The other day she picked Sam and I up from the airport after having stayed home alone for several days. Sam was doing a fair amount of passenger seat driving when she finally told him, “You know Dad. I’ve been driving for nearly a year now without you in the car. And I did get here to the airport without any help or advice from you whatsoever. But don’t worry about it – because I think your worrying is cute.”

See what I mean?

And sometimes I think she is raising me as well. I’ve learned so much from her in the last 7 years and it has come mostly from just watching.

So I guess what I am trying to say is that in spite of my somewhat suspect mothering instinct, the job of “raising Katherine” has been remarkably easy. Which is a good thing of course. Because if it had been really hard, who knows how things might have ended up.

And so on Mother’s Day, I have a lot to be grateful for, and yet it is typically a very awkward and uncertain day for me.

It’s a day on which I want to tell the whole world, “Yes! I am a Mother! I have a child! A daughter! You should meet her! She is so great!” I want to rejoice in the fact that I have been blessed with this amazing kid in my life, that I have been given the chance to be a Mom to this amazing kid even though I have never given birth to any children of my own.

### Given problem 1
According to the Mother's Day excerpt, how long has the daughter been driving without her father in the car?

(Entries for locating words and elements)
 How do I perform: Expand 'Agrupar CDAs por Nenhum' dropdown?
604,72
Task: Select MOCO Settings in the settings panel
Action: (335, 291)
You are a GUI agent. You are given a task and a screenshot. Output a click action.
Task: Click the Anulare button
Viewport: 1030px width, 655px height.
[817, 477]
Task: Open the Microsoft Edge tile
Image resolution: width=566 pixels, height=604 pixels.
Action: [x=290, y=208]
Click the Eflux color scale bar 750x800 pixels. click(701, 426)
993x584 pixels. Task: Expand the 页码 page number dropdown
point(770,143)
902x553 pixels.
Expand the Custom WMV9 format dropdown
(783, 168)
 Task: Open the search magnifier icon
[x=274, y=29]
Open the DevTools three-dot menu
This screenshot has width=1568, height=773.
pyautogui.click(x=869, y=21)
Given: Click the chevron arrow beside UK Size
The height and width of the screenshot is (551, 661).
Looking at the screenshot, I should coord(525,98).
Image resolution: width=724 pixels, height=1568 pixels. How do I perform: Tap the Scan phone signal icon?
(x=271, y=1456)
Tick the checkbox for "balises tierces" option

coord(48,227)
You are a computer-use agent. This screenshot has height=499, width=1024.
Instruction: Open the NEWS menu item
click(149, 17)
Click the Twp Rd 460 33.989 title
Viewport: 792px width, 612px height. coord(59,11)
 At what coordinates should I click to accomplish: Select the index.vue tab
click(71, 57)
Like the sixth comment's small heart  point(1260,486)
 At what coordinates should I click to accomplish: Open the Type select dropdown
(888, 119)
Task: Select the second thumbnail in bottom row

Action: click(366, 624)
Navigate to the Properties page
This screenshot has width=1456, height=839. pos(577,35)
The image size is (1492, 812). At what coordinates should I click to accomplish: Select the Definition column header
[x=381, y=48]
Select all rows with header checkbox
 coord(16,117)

### Given problem 2
Substitute "Command" for "Instruction" in the rows from the line with "Tick the checkbox" up to and including the line with "Like the sixth", and give back only those lines with everything else unchanged.

### Task solution 1
Nearly a year.

### Task solution 2
Tick the checkbox for "balises tierces" option

coord(48,227)
You are a computer-use agent. This screenshot has height=499, width=1024.
Command: Open the NEWS menu item
click(149, 17)
Click the Twp Rd 460 33.989 title
Viewport: 792px width, 612px height. coord(59,11)
 At what coordinates should I click to accomplish: Select the index.vue tab
click(71, 57)
Like the sixth comment's small heart  point(1260,486)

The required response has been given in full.